反原発集会:福島など3市開催 大江氏、再稼働反対訴える

毎日新聞 2014年03月09日 12時12分(最終更新 03月09日 12時26分)

 震災後3度目となる「原発のない福島を!県民大集会」(同実行委主催)が8日、郡山市、福島市、いわき市で同時開催され、主催者によると3会場に計5300人が集まった。郡山市のユラックス熱海では約3000人が参加し、再稼働反対を訴える作家、大江健三郎氏や、「福島第1原発は今も原子炉を冷却しているだけの状態」と説くNPO法人「原子力資料情報室」の報告に耳を傾けた。

 大江氏は、義父の映画監督、伊丹万作氏(1900〜46年)について「戦後、『自分たちはだまされていた』と語り、自らの責任から解放された気でいる日本人の姿を見た万作は、暗たんたる気分を抱いた」と紹介。

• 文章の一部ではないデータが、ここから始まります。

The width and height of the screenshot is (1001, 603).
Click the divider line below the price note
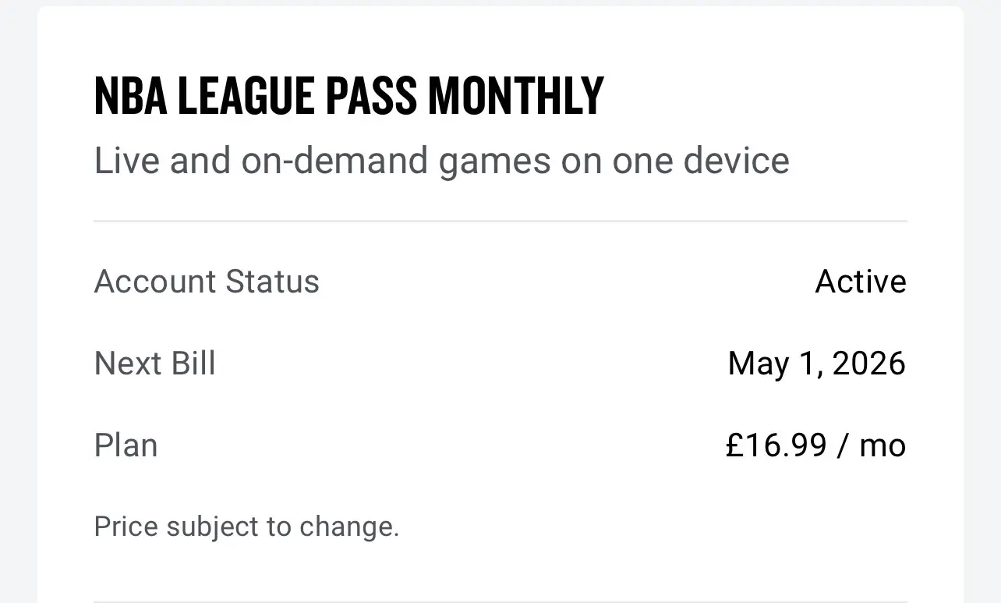[x=501, y=601]
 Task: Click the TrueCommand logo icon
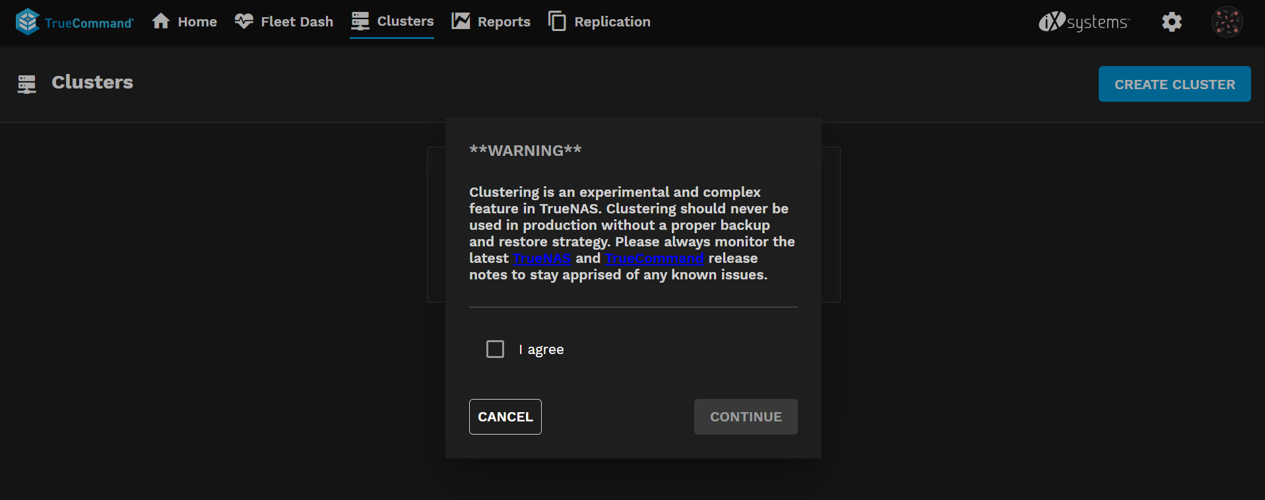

 その上で「日本人は事故後、大いに反省し、世論調査でも90%が原発廃止に賛成した。ところが、安倍政権が再稼働を進め、原発は安全と言い始めている。人々は戦時中のようにうすうすおかしいと気づきながら、自らだまされることを望んでいるのではないか」と訴え、「再び事故を起こせば次の世代に生きていく環境を残せないのは事実」と語った。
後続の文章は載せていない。